- [Work required]: What you produce should be the lines from the line containing "You are a computer-use agent." through the last line below, both ends included, reproduced exactly and without pictures.

(Working data begins)

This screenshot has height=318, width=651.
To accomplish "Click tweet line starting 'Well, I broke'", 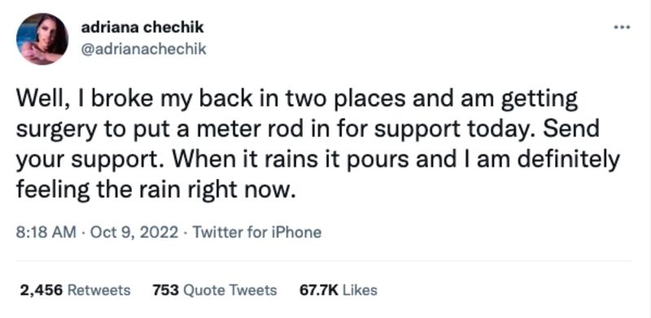I will point(297,102).
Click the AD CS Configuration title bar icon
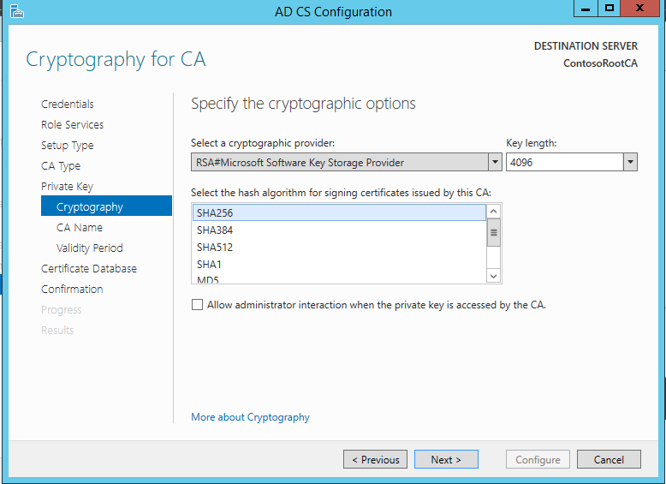The height and width of the screenshot is (484, 666). point(16,11)
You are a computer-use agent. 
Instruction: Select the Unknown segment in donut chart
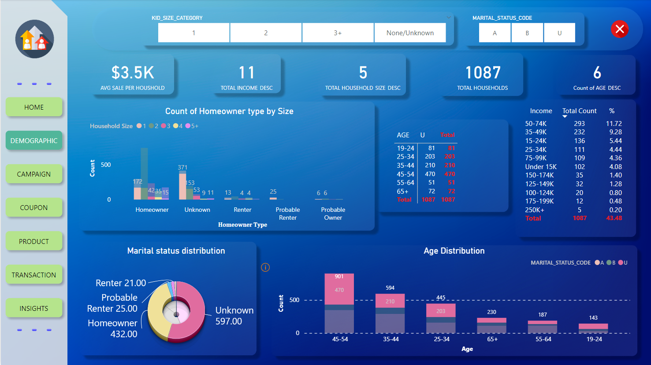[195, 313]
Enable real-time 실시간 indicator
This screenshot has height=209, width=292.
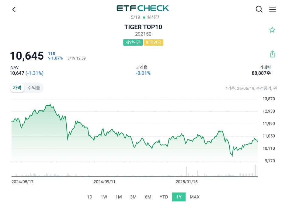[x=151, y=17]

(Working data ends)

- [Exercise output]:
You are a computer-use agent. 
Instruction: Select the Unknown segment in donut chart
[195, 313]
Enable real-time 실시간 indicator
This screenshot has height=209, width=292.
[x=151, y=17]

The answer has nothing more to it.